- In order to make it easier to relate to the many satellite frequency bands that can be employed, labels have been created.
- Wider bandwidths are often available in the higher frequency bands, but they are also more prone to “rain fade,” which degrades signals (the absorption of radio signals by atmospheric rain, snow, or ice).
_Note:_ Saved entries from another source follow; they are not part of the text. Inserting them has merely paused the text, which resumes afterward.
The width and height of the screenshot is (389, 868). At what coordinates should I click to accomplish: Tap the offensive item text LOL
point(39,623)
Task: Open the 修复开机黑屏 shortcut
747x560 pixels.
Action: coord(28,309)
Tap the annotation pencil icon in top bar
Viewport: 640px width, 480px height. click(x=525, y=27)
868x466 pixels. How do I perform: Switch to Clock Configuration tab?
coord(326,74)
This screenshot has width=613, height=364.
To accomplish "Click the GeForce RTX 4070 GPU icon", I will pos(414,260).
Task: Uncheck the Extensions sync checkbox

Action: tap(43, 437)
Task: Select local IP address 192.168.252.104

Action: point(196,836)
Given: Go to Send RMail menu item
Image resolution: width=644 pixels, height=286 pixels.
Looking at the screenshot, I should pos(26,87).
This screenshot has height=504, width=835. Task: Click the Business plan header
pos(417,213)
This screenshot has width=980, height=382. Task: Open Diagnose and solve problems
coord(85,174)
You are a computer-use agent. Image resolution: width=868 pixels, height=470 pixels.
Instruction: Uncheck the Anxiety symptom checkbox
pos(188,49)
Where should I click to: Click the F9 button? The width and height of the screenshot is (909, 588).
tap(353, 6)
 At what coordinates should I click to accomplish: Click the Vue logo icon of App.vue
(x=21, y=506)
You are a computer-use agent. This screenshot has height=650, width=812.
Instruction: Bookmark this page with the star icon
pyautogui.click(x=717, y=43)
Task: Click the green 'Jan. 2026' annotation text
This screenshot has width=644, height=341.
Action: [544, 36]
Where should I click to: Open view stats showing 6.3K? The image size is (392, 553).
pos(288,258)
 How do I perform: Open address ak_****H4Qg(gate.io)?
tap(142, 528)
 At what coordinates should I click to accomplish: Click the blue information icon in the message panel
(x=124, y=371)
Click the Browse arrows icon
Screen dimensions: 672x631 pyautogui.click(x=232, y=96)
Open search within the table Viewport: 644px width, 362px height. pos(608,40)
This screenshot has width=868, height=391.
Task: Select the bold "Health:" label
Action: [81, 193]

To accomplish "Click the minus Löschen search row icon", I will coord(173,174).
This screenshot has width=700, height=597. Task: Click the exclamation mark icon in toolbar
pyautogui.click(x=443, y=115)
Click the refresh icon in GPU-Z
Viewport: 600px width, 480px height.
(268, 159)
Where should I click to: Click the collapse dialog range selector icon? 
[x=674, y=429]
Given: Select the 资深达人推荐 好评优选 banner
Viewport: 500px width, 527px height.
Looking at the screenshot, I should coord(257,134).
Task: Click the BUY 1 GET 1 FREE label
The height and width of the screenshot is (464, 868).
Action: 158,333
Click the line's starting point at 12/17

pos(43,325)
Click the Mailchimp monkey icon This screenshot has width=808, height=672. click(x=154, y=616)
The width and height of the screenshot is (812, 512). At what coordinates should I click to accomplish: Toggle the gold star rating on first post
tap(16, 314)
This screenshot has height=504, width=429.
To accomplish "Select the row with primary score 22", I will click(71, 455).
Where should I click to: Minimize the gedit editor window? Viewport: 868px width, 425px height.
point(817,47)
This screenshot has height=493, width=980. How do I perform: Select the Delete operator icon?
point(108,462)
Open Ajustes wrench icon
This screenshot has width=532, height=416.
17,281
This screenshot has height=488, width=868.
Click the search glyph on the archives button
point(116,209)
- Congestion in the lower frequency bands has become a significant problem as a result of the use, number, and size of satellites increasing. To use higher bands, new technologies are being researched.
L-band (1-2 GHz)
- GPS carriers, as well as satellite mobile phones like Iridium; Inmarsat, which offers communications on land, at sea, and in the air; and World Space satellite radio.
S-band (2-4 GHz)
- Weather radar, surface ship radar, and a few communication satellites, including NASA satellites for ISS and Space Shuttle communications. The European Commission granted Inmarsat and Solaris mobile, a partnership between Eutelsat and Astra, each a 215 MHz chunk of the S-band in May 2009.
C-band (4–8 GHz)
- Mostly utilized for raw satellite feeds, satellite communications, and 24/7 satellite TV networks. Since it is less prone to rain fade than the Ku band, it is frequently employed in regions with tropical rain (the original Telstar satellite had a transponder operating in this band, used to relay the first live transatlantic TV signal in 1962).
X-band (8–12 GHz)
- Mainly employed by the armed forces. used in continuous-wave, pulsed, single-polarization, dual-polarization, synthetic aperture radar, and phased-array radar applications. In civil, military, and governmental institutions, X-band radar frequency sub-bands are used for weather monitoring, air traffic control, maritime vessel traffic management, defense tracking, and vehicle speed detection for law enforcement purposes.
Ku-band (12–18 GHz)
- Is employed for satellite communications. Ku-band downlink, which operates in Europe between 10.7 GHz and 12.75 GHz, is utilized for direct broadcast satellite services like Astra.
Ka-band (26–40 GHz)
- Military aircraft fitted with high-resolution, close-range targeting radars and uplink in the 27.5 GHz and 31 GHz bands.